In Milwaukee, Authorities say that a fire at a Milwaukee apartment block with multiple floors on May 11 killed at least four people and hurt four more.
According to Milwaukee Fire Chief Aaron Lipski, first rescuers got to the four-story building in the western part of the city at 7:45 a.m. the next day. About 22 fire cars and 8 ladder trucks from all over Milwaukee County, including units from Wauwatosa and West Allis, came to the scene of the fire.
Lipski said that about 30 people were saved by ladders or by firemen being dragged out. Calls to 911 about the five-alarm apartment fire also said that some people jumped from the second floor to get out of the building.
Lipski said it looked like the fire began in a general area of the building, not in a specific unit. It spread to flats and floors above.
Lipski says that four people died in the fire, but their names have not been made public. Four others were in critical condition, and it wasn’t clear how many people were hurt seriously or what started the fire.
Lipski said that the hurt people were taken to nearby hospitals.
Many emergency response units had left the scene by 1 p.m., but police and Red Cross workers stayed to talk to people who had to leave their homes and give them food and blankets. Lipski said that the fire department is looking into what happened and has asked the state fire controller to come to the scene.
The fire chief said that the 38-story building with 85 units did not have standpipes or sprinklers. It was constructed in 1968. Lipski says that buildings built before 1974 that met certain requirements for size, shape, measurements, and occupancy did not have to have sprinklers.
“You make absolutely no mistake: That dramatically impacts the survivability in this building once a fire starts,” said Lipski.
Later, he told the USA TODAY Network’s Milwaukee Journal Sentinel that spark plugs were in a “small parking area on the first floor” of the apartment building but not in the living area.

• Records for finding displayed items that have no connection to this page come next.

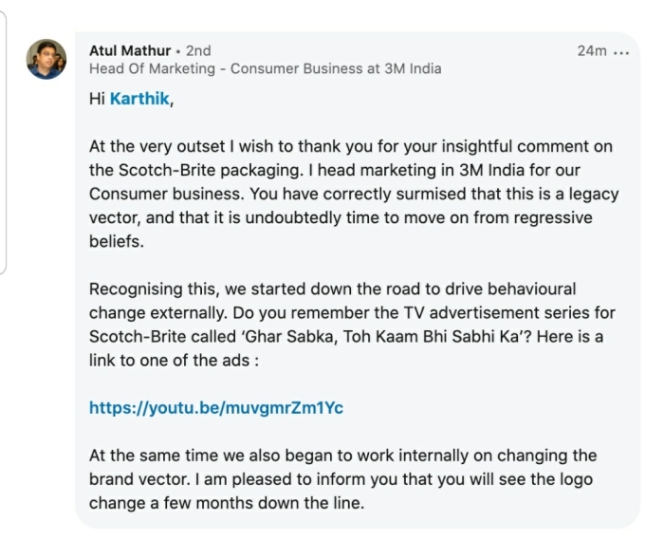
Task: Click the 'Hi' greeting word
Action: (97, 99)
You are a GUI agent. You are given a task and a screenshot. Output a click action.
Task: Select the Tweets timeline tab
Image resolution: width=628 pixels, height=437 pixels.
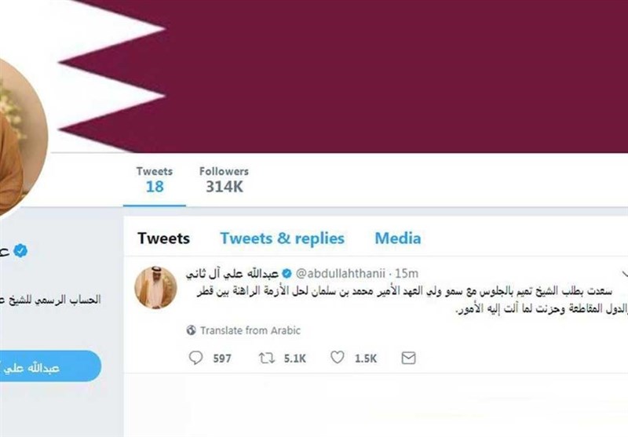(x=163, y=239)
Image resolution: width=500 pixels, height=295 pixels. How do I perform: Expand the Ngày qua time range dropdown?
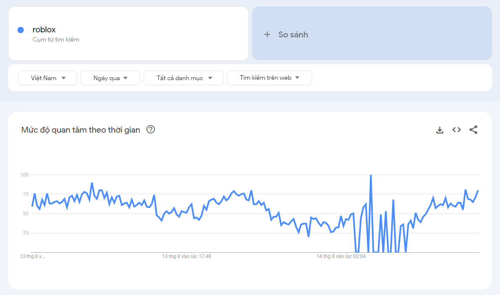(110, 78)
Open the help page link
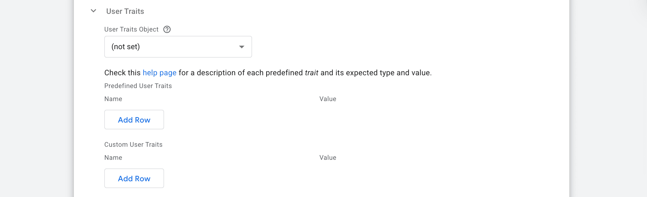 coord(159,73)
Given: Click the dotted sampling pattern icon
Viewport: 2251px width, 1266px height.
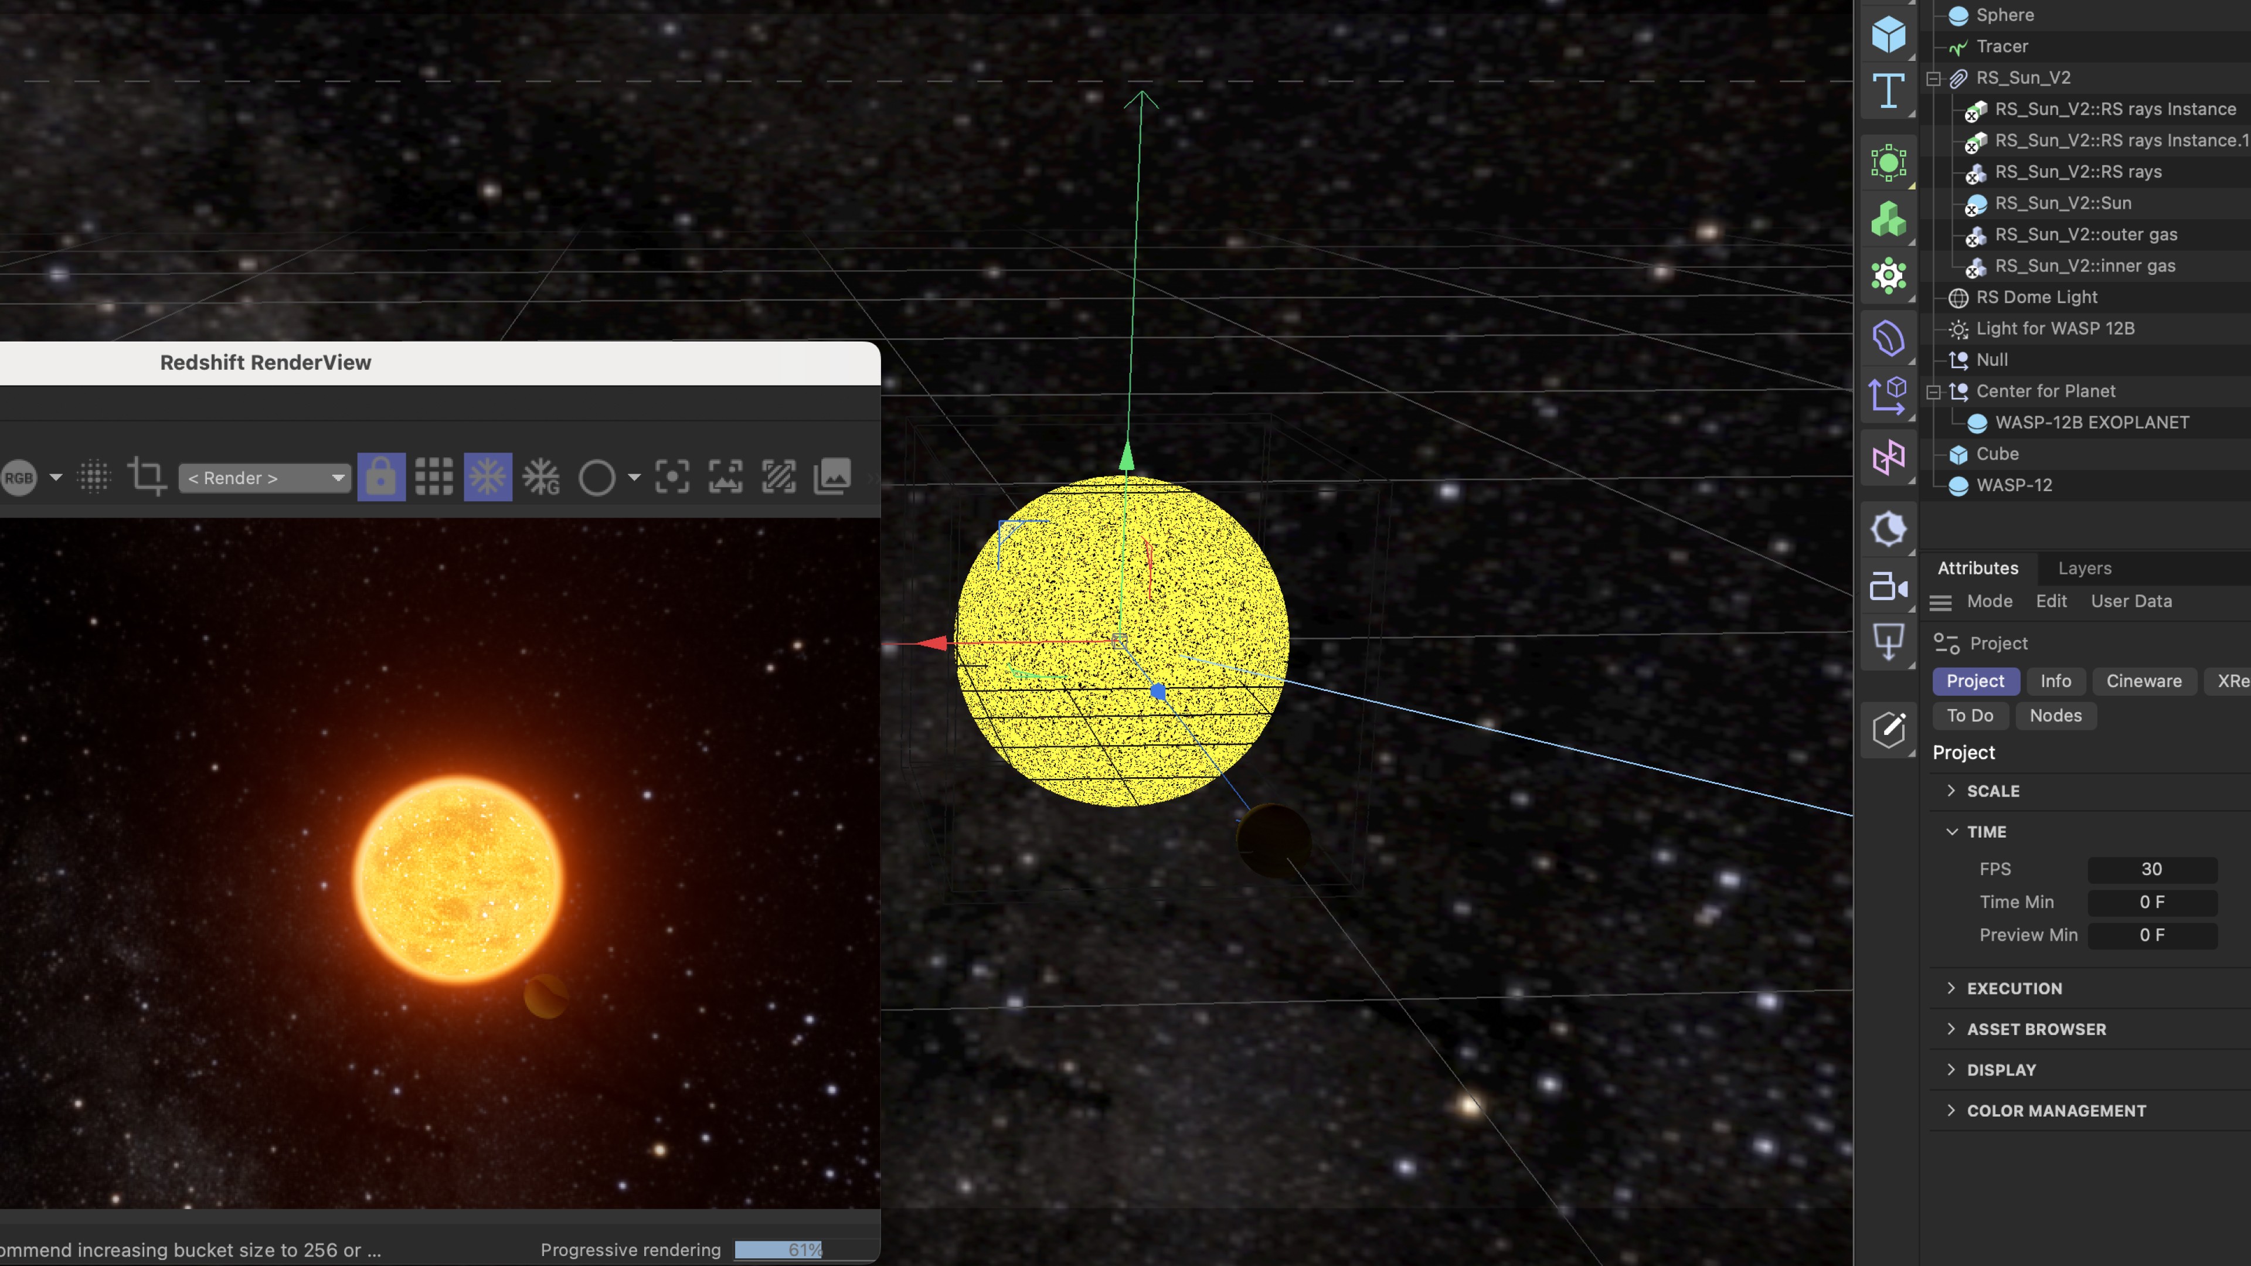Looking at the screenshot, I should [x=94, y=477].
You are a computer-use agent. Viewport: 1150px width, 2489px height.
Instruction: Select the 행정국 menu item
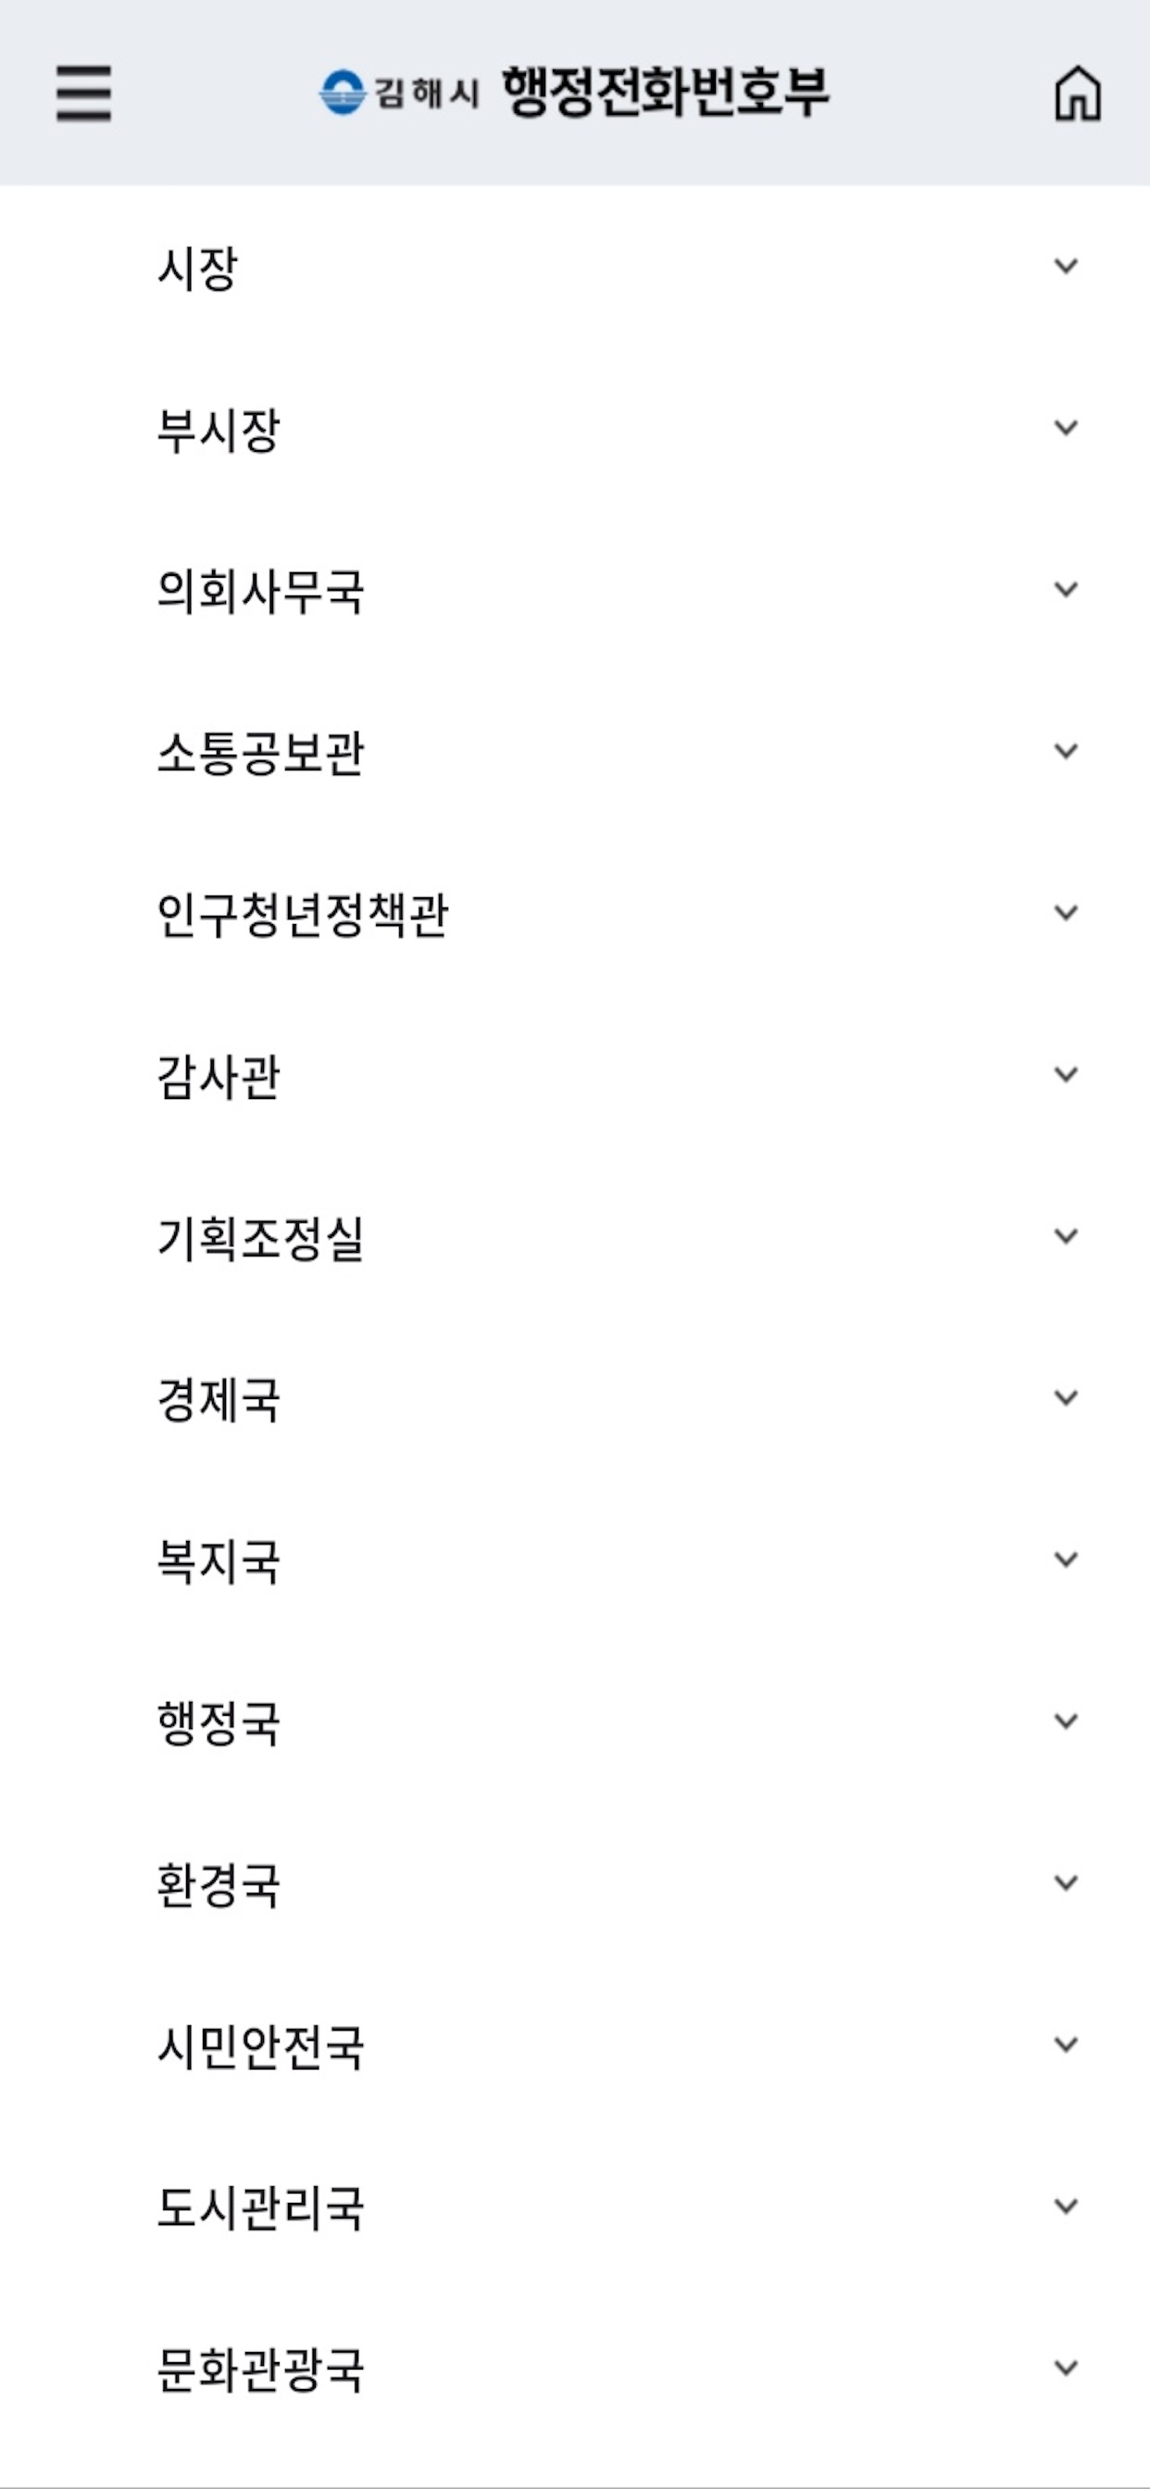[575, 1722]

City records show that the sprinklers in the parking structure got them a building code violation warning in April 2024. From May 2024 to March 2025, the city did nine follow-up checks, and records from the Department of Neighbourhood Services showed that the violation notice was not resolved.
After a check on April 22, the department wrote down that the violation had been fixed. The notes from the tester showed that the five-year and yearly checks were done.
The Journal Sentinel asked the building’s owner and the Department of Neighbourhood Services for comments, but they did not reply right away.